Oligogenic approaches to the predisposition of asthma in ethnically diverse populations.

Abstract

Using the genome-wide screening data of the Collaborative Study on the Genetics of Asthma (CSGA) (226 families, 1,461 genotyped subjects, 323 marker loci) and Hutterite studies (129 families, 690 genotyped subjects, 365 marker loci), we applied a genetic similarity function in order to quantify the inter-individual genetic distances d(xi,xj) between feature vectors xi, xj made up by the allelic patterns of subjects i,j with respect to loci li, l2,..., ln.

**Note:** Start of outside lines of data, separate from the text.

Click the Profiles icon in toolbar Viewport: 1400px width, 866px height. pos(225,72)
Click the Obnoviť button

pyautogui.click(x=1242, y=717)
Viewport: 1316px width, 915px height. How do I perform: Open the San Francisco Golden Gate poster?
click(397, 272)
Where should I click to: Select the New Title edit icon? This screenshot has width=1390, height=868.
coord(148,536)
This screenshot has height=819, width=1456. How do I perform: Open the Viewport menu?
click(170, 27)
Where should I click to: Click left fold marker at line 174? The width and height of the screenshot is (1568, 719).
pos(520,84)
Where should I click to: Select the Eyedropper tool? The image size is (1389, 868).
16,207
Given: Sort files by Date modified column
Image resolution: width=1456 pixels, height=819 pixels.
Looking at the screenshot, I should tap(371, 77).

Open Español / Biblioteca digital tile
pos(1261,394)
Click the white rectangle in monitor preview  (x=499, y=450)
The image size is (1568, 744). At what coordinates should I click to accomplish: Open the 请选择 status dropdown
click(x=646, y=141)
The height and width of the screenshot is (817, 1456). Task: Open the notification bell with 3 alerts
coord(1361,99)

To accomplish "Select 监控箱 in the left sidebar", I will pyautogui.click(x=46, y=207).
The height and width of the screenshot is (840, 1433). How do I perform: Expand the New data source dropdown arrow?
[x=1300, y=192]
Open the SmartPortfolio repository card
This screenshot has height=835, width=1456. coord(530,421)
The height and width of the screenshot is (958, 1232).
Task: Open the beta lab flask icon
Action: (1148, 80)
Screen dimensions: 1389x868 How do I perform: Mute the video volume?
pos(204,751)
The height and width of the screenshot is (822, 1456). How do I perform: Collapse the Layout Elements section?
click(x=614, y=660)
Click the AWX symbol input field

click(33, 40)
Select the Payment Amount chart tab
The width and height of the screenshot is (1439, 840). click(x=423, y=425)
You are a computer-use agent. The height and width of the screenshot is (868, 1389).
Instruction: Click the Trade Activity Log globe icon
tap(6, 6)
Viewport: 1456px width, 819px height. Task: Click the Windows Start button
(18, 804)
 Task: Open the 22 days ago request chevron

Based on this similarity function, we structurally decomposed the genetic diversity of the CSGA population in order to address the question of ethnicity-related asthma vulnerability for genetically homogenous CSGA subgroups. The question of ethnicity-independent asthma vulnerability was investigated with all CSGA families as training and the Hutterite families as replication samples. We evaluated the between-sib similarities, which were expected to deviate from "0.5" in affected sib pairs if the region of interest contained markers close to disease-causing genes. The reference value 0.5 was derived by determining the parent-offspring similarities, which are always 0.5, irrespective of the affection status of parents and offspring. We found 18 vulnerability loci on chromosomes 1, 3, 4, 5, 6, 8, 12, 13, and 14, which were remarkably reproducible in the CSGA and the Hutterite data and constituted an ethnicity-independent oligogenic model.